§ Provided data
++++++++++

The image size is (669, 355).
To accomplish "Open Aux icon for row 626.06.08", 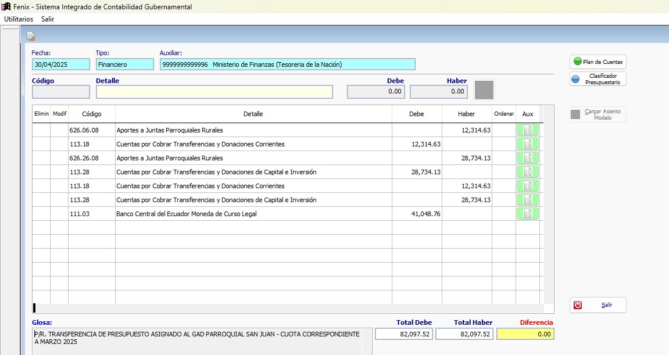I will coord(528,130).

++++++++++

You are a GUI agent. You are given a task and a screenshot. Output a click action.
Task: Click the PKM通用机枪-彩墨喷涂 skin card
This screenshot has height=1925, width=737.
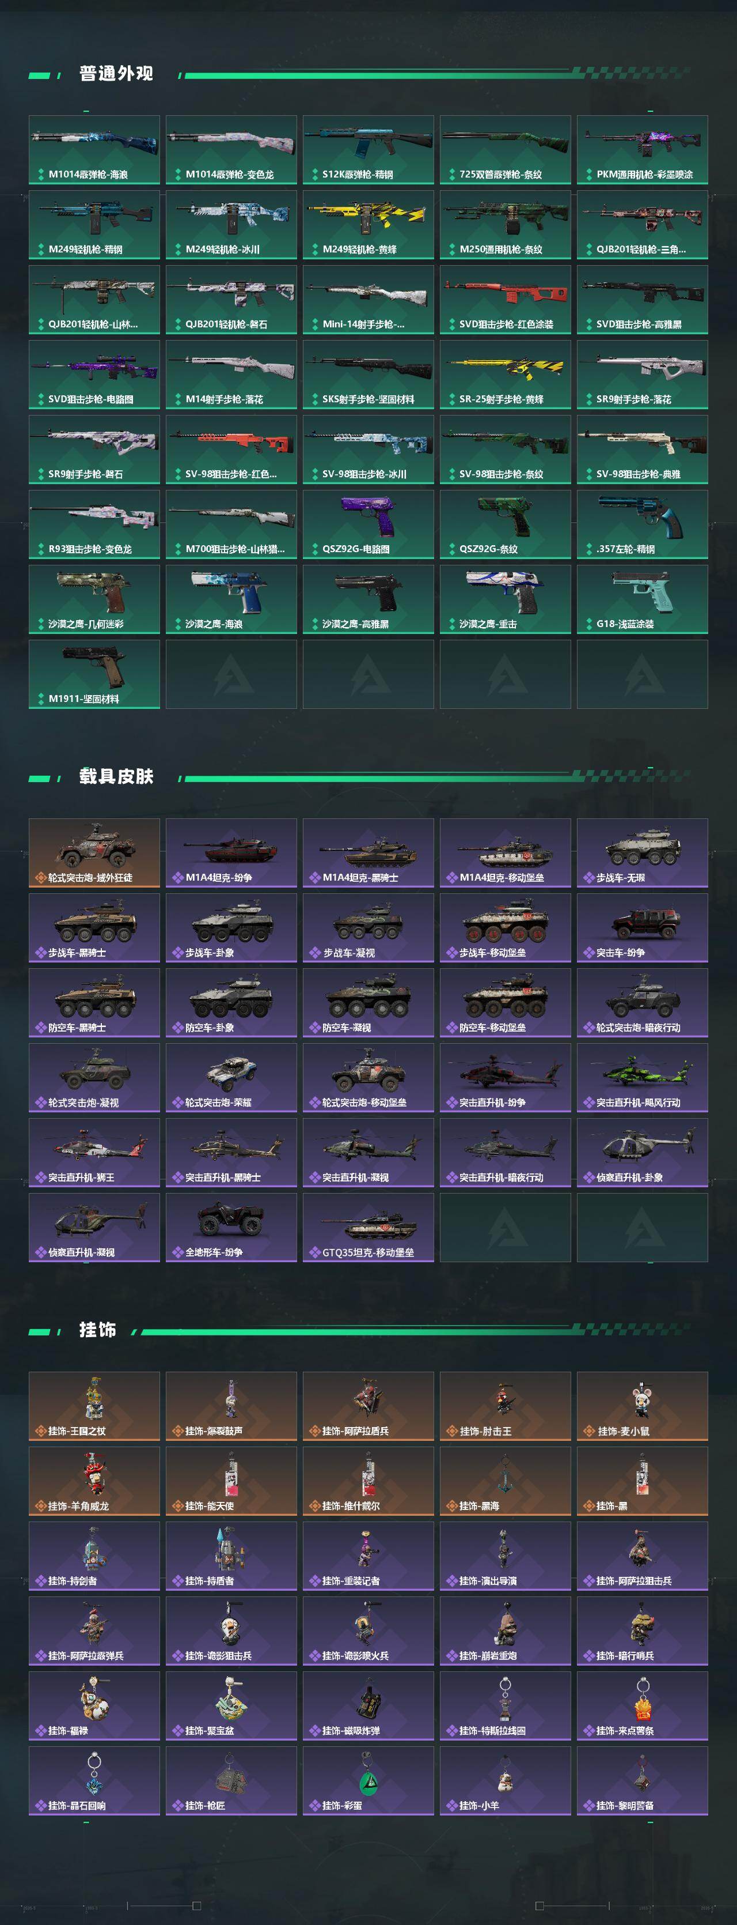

++++++++++

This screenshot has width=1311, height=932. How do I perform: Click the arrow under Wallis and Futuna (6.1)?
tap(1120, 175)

++++++++++

§ Work instructions
Please format the lines of the records as a Markdown table with the columns Row and Line, starting from the line that contains "This screenshot has width=1311, height=932." up to and including the line that contains "tap(1120, 175)". Number each row and leave out any blank lines.

§ Finished answer
| Row | Line |
|---|---|
| 1 | This screenshot has width=1311, height=932. How do I perform: Click the arrow under Wallis and Futuna (6.1)? |
| 2 | tap(1120, 175) |